Skip site navigation (1)Skip section navigation (2)
Date:      Sun, 26 Nov 2000 17:38:59 -0500
From:      "Brian F. Feldman" <green@FreeBSD.org>
To:        Julian Elischer <julian@elischer.org>
Cc:        arch@FreeBSD.org, jasone@FreeBSD.org
Subject:   Re: Threads .. chopping up 'struct proc' 
Message-ID:  <200011262239.eAQMd0576413@green.dyndns.org>
In-Reply-To: Message from Julian Elischer <julian@elischer.org>  of "Sun, 26 Nov 2000 12:18:06 PST." <3A216FFE.BE0F780F@elischer.org> 

next in thread | previous in thread | raw e-mail | index | archive | help
Julian Elischer <julian@elischer.org> wrote:
> I'v been looking a the proc srtucture..
> 
> The aim is to eventually move some of the fields into a
> struct KSE (struct schedbox?)
> struct KSEC (struct threadcontext?)
> struct KSEG (struct schedgroup?)

Sounds about right, as far as I've been following the discussion (I read all 
of -arch, but don't follow -smp at all since I just don't have SMP ;)

My question thus far is, okay, given a proc has one of each; will a set of 
threads, in any form, ALWAYS have a proc backing it up?  It would make sense 
as such, and in that case I'd think that you would reduce a lot of the 
complexity in the switchover.

> Initially we would simply include one of each of these in the struct proc,
> but link them together as if they were correctly connected up.
> we would use macros such as:
> #define p_estcpu p_kse.kse_estcpu
> to keep present code working....
> eventually functions that get changed to receive a kse directly
> would just use kse->kse_estcpu and if they need proc they
> can use kse->kse_proc. But until then, we'd start by simply 
> separating the fields and using macros. Then we can convert 
> calls at our leasure.

What would be the difference between doing it "right" for struct proc in the 
first place rather than dummying them up?  I wouldn't want an artificial 
discrepancy here, if possible.  Perhaps you could explain a bit more of the 
vision you have here?  I haven't been able to pick that bit up from your 
posts as of yet.  A KSE of just one thread would seem to logically be 
handled the exact same as a process.

> However when going through the fields in struct proc,
> some difficulties become obvious. Here's my initial 
> division of the fields. I've added a comment at the 
> beginning of each line that indicates where I think 
> it should go, however I'm not convinced about some of them:
> 
> P = stays in struct proc
> E = goes to 'KSE' struct (schedulable entity)
> G = goes to 'group' struct
> C = goes to 'sleepable Context' struct.

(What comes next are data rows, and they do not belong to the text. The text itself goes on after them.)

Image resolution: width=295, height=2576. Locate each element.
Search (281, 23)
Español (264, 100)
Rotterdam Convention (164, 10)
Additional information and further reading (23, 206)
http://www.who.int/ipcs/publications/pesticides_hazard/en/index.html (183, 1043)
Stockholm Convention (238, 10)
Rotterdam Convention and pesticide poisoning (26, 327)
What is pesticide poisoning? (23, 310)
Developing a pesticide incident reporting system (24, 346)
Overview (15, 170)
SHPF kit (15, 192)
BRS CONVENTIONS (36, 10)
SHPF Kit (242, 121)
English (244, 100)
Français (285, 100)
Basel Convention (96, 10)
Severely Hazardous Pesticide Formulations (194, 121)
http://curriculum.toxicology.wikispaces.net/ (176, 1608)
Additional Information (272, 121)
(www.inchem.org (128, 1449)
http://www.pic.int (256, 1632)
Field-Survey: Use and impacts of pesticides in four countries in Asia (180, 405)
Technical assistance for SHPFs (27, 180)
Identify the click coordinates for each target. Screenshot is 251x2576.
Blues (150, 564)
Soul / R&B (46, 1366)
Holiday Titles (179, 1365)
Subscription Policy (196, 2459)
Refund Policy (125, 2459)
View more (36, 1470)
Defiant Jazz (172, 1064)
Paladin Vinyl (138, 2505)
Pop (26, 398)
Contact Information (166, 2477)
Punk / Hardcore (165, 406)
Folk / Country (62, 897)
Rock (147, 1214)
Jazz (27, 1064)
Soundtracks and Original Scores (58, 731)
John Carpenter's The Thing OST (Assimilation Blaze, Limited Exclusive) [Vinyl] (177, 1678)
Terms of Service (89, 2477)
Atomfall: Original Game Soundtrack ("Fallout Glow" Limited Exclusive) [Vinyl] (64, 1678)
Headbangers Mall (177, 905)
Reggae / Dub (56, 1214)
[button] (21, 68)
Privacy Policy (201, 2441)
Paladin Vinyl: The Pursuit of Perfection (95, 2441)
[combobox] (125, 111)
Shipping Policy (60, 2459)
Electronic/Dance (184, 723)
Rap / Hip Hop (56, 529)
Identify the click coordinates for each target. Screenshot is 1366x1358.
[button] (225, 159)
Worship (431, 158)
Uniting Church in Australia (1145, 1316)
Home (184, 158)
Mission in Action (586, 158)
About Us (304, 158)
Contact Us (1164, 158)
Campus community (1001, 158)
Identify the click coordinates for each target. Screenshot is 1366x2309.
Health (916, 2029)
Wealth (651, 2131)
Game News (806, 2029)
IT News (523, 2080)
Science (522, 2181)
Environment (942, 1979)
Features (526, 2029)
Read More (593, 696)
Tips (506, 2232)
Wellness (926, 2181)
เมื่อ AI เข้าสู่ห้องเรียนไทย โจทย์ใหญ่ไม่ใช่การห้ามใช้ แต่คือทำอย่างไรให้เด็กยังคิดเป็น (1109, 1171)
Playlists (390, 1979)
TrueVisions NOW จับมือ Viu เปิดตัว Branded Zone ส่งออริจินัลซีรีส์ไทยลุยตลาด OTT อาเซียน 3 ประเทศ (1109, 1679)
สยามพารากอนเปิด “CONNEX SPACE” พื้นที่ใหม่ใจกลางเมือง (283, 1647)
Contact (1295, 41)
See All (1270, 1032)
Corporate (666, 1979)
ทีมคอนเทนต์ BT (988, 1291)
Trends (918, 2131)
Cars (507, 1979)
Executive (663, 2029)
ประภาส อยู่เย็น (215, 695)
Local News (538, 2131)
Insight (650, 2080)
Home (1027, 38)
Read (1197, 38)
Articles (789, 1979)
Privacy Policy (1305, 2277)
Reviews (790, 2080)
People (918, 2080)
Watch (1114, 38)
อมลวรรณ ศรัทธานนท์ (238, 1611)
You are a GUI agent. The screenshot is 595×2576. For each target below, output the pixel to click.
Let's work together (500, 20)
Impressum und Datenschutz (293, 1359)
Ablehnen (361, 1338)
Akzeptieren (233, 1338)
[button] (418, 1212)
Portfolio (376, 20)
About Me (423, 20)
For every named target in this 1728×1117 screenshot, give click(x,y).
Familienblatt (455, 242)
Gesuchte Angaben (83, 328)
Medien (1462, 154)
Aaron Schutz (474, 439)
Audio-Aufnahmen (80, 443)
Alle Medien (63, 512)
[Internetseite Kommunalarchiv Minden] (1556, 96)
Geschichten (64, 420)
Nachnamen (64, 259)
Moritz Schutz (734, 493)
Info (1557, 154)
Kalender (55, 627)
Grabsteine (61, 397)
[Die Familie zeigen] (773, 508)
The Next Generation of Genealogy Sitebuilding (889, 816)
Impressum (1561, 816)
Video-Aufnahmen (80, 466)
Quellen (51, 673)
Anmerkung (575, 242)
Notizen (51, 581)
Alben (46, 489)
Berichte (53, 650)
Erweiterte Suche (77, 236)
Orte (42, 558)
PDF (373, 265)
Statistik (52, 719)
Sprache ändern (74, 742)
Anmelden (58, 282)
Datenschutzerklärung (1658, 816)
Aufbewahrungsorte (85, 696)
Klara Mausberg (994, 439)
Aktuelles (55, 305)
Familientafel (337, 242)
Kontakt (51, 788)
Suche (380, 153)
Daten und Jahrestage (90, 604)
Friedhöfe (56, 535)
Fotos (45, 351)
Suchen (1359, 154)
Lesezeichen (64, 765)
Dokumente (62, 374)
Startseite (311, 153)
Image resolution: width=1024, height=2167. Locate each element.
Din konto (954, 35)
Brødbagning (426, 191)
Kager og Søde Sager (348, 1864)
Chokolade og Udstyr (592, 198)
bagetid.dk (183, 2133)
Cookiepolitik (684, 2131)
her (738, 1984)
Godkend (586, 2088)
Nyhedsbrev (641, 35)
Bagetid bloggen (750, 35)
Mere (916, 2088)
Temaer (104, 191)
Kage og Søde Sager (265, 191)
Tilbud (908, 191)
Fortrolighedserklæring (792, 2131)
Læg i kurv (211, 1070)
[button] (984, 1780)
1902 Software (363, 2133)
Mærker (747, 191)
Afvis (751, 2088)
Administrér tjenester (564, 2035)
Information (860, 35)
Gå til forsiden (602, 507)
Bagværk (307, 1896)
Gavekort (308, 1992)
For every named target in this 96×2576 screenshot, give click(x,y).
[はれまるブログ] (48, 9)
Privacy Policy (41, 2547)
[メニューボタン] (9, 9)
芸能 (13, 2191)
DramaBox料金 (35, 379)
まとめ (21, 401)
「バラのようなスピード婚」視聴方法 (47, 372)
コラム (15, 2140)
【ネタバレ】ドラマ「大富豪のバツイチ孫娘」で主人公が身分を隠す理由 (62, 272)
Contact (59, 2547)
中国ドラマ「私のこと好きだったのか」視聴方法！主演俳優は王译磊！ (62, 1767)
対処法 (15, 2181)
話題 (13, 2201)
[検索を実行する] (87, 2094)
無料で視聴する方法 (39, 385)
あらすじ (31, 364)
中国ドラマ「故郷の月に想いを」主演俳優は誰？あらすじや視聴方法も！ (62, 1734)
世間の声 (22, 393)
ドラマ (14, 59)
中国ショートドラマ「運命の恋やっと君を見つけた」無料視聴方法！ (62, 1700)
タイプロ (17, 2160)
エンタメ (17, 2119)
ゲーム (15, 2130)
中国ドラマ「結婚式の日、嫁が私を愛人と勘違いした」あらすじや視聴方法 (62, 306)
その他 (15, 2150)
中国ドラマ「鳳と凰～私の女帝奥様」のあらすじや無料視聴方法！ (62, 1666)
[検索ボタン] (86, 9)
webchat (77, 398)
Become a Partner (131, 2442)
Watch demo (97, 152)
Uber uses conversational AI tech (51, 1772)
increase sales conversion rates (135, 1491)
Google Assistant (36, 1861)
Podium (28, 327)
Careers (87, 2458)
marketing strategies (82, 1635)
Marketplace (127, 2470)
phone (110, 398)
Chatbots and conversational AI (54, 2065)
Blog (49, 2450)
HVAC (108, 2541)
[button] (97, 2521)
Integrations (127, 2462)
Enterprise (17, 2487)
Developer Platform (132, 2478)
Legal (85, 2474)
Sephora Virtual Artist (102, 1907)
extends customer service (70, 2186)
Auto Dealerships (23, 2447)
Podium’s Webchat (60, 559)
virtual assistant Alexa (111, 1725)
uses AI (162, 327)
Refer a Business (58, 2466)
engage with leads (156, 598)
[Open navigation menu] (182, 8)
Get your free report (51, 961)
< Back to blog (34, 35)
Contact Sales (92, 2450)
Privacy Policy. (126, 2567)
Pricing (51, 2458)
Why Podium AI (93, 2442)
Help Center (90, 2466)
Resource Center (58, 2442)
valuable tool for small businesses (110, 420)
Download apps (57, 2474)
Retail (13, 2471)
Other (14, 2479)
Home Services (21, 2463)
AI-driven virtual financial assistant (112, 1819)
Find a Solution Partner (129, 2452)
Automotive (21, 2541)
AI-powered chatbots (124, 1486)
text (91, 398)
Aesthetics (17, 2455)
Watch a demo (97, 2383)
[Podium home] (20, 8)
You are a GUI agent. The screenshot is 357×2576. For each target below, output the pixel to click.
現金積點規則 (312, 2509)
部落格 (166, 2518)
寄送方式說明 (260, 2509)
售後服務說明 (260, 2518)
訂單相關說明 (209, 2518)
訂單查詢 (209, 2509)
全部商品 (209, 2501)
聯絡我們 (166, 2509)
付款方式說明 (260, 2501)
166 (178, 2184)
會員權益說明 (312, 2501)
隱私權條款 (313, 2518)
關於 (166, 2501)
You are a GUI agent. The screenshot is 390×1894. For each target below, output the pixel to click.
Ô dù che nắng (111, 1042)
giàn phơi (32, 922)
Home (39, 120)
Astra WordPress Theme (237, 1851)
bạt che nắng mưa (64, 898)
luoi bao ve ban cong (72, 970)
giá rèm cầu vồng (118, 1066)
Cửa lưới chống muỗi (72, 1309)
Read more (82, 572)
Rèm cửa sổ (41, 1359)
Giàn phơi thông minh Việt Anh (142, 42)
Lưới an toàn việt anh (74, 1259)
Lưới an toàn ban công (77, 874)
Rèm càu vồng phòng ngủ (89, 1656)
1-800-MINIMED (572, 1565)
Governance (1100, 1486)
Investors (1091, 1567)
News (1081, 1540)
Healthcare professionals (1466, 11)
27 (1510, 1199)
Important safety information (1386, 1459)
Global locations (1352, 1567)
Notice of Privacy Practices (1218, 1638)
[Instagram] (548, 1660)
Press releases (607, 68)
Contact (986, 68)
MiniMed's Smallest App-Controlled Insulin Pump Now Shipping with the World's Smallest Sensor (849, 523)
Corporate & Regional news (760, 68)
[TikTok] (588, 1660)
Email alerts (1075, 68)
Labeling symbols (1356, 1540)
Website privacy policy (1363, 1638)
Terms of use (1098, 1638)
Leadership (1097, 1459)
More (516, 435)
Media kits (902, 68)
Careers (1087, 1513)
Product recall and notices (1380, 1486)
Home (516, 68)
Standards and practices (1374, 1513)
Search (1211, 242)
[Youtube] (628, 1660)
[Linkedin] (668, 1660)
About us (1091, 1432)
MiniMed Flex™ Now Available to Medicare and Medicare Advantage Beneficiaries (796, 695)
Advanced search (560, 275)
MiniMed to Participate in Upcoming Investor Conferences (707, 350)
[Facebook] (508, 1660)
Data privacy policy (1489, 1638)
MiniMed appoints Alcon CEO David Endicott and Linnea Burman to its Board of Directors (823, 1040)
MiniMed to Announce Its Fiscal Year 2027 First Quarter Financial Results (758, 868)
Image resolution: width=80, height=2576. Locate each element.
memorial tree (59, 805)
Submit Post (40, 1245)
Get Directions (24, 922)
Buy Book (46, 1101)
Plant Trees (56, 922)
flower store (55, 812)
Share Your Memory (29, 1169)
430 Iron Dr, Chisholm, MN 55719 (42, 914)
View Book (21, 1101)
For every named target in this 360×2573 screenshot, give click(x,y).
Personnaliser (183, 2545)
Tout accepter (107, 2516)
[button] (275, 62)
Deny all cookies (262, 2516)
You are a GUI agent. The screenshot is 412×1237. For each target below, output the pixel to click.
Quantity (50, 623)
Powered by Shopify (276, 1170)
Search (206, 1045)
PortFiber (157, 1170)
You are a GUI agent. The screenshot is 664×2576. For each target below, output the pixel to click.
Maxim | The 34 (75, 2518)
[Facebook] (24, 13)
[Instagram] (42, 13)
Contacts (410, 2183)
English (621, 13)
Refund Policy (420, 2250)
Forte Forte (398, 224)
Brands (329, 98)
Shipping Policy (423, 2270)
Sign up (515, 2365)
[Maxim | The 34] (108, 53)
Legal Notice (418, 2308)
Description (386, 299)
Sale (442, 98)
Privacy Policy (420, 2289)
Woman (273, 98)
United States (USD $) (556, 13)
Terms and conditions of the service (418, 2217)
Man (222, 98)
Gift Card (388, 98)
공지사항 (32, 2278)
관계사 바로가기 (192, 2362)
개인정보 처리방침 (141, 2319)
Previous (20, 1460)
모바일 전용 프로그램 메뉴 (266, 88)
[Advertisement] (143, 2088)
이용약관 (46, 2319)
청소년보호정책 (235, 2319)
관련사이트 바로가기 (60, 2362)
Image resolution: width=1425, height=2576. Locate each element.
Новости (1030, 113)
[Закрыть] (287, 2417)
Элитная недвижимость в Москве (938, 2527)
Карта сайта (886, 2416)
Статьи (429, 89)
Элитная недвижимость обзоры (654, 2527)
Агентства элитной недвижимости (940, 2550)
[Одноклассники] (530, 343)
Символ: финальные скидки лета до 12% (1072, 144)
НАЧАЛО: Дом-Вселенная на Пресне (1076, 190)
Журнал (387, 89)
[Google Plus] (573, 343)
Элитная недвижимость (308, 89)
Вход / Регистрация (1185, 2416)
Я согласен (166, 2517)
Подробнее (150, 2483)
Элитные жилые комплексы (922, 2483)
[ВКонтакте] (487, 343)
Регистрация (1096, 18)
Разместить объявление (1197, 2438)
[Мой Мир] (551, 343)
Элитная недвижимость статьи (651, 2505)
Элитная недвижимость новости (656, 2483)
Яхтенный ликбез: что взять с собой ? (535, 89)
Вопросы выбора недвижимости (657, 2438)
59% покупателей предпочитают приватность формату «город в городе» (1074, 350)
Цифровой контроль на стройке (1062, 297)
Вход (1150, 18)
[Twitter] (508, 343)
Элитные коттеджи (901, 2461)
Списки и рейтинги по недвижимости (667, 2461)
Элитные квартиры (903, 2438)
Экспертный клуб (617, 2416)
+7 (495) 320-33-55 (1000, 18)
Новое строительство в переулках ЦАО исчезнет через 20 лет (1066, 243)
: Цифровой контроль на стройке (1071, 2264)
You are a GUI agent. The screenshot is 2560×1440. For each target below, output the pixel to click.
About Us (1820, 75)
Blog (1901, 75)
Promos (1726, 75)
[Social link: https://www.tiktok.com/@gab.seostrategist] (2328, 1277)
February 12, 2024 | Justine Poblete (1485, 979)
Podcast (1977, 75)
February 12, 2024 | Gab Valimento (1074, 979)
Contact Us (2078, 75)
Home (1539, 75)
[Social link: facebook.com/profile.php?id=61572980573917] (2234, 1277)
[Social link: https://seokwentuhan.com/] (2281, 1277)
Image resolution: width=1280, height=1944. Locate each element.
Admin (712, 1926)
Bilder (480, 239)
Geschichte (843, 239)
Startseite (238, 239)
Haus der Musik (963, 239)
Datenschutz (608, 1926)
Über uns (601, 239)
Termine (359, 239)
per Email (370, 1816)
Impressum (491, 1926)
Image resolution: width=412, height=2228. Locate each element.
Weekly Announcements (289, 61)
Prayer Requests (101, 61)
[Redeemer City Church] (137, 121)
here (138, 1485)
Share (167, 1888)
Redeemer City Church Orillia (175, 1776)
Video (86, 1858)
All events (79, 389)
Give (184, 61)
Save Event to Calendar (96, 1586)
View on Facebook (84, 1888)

Does each KSE get a sleepable context?  I don't know if I really see where 
it fits in; sounds like it would have a 1:1 mapping with KSEs.

> I note with [XXX] things I am sure about, or do nut really understand.
> these are usually new fields to do with things like events, or fields 
> where the semantics of the feature have not been decided for a 
> threaded environment.  E.g. WHO GETS A SIGNAL?
> 
> struct  proc {
> /*E*/   TAILQ_ENTRY(proc) p_procq;      /* run/mutex queue. */
> [this may need to be split to two entries.. one in a KSE or
>  and one in a KSEG, depending on how we do things ]
> 
> /*C*/   TAILQ_ENTRY(proc) p_slpq;       /* sleep queue. */
> /*P*/   LIST_ENTRY(proc) p_list;        /* List of all processes. */
> 
>         /* substructures: */
> /*P*/   struct  pcred *p_cred;          /* Process owner's identity. */
> /*P*/   struct  filedesc *p_fd;         /* Ptr to open files structure. */
> /*P*/   struct  pstats *p_stats;        /* Accounting/statistics (PROC ONLY). */
> [some of these may need to be duplicated in the KSE and KSEG.. 
> maybe even Context]

Sounds particularly evil to have a set of statistics in the process and in 
the KSEs.  How about only in the KSEs, and in the "traditional" case, the 
process usage info for example would be the addition of all that of the KSEs.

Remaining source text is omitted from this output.